Anna decided to go on another fast, this time calling for an FIR to be registered against fifteen UPA ministers. On day nine of the fast, he made a public appeal to Kejriwal to form a political party. Kejriwal, who had realized that the politics of fasts and dharnas was subject to diminishing returns, was excited at the prospect. Two days later, Anna backed out of the proposal, leading to complete confusion in the ranks. ‘We had made all the plans and then Anna ditched us,’ is how one Kejriwal aide described it.

Why did Anna not eventually support Kejriwal’s political party? My sense is that Kejriwal was itching to change the scope of his movement and coerced Anna initially into endorsing the idea of a political party. Anna relished the attention being showered on him but he was clever enough to know that he derived his power from staying away from formal politics. Kejriwal, though, was always a man in a tearing hurry.

A few weeks later, Kejriwal decided to gherao the homes of Sonia Gandhi and Nitin Gadkari, alleging a Congress–BJP collusion in the coal scam. ‘But when we went to seek Dr Bedi’s support, she refused to endorse the move to protest at the BJP president’s house. She wanted us to only target the Congress,’ Kejriwal later told me. Bedi countered, ‘The movement was losing focus. We could not equate the Congress and the BJP all the time.’ A break was now inevitable in the original Team Anna.

On 24 November 2012, the Aam Aadmi Party was formed by Team Kejriwal. Anna decided to keep out, as did Dr Bedi. A fledgling party created without their mascot Anna and with limited resources, Kejriwal’s political experiment was given hardly any chance of succeeding by people. I was among the sceptics. When my friend
and political scientist Yogendra Yadav, who used to do our election programming at CNN-IBN, told me of his decision to join the new party, I gently suggested he might be making a big mistake. ‘Politics is a different cup of tea, Yogendra, this won’t work. Why do you want to give up the studio for the street?’ I asked. The next twelve months would prove all of us sceptics very wrong.

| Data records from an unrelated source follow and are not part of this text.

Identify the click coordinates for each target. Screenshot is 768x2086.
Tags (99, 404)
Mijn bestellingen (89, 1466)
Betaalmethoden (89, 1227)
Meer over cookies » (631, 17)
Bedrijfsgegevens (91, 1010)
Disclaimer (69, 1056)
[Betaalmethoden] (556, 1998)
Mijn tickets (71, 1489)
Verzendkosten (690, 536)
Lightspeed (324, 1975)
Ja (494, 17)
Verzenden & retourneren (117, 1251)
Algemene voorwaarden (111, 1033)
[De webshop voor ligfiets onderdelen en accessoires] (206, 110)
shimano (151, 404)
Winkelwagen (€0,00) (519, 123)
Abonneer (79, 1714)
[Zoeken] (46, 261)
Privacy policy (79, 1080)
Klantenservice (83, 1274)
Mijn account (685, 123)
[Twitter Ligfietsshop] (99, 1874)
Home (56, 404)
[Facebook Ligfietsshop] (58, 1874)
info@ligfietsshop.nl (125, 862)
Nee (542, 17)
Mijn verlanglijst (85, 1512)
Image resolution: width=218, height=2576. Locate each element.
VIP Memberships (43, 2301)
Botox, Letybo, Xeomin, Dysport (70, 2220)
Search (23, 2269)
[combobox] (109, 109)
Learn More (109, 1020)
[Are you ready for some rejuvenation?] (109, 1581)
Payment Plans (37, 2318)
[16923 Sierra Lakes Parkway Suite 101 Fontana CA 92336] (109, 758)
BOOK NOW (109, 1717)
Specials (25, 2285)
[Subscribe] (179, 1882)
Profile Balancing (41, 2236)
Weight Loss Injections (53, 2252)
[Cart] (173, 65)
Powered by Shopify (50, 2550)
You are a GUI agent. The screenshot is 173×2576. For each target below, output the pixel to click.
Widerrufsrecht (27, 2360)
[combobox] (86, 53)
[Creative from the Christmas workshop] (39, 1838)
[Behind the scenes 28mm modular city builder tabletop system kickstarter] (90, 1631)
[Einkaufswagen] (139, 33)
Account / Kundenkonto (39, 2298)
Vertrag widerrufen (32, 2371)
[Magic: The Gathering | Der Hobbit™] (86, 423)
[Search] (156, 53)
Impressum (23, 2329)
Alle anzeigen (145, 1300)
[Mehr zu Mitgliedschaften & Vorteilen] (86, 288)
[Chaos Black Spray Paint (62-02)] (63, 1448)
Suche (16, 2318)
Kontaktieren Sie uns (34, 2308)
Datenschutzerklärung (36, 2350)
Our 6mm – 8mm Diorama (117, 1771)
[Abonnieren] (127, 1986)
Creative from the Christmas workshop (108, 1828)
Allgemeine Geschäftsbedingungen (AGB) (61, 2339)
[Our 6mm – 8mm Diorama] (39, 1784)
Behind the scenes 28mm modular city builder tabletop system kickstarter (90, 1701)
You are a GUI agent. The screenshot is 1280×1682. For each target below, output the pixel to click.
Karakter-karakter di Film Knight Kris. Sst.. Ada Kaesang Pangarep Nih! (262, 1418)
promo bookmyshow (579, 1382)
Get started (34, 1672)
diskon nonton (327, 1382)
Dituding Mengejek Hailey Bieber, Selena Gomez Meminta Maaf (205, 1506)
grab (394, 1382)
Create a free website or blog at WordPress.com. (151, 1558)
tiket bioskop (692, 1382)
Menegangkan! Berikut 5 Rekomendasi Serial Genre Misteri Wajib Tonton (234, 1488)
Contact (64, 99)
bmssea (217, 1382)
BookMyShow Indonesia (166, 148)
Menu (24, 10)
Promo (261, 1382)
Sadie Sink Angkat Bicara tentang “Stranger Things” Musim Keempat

The spectacular rise of the AAP from neophyte party to the ruling power in Delhi rewrote all the rules of electoral politics. Instant success in politics is rare. N.T. Rama Rao’s Telugu Desam won its debut election in 1983 riding on the cinematic charisma of their leader and a strong regional appeal; the Assam Gana Parishad also won its first election in 1985, but it was an extension of a six-year-long popular students’ agitation.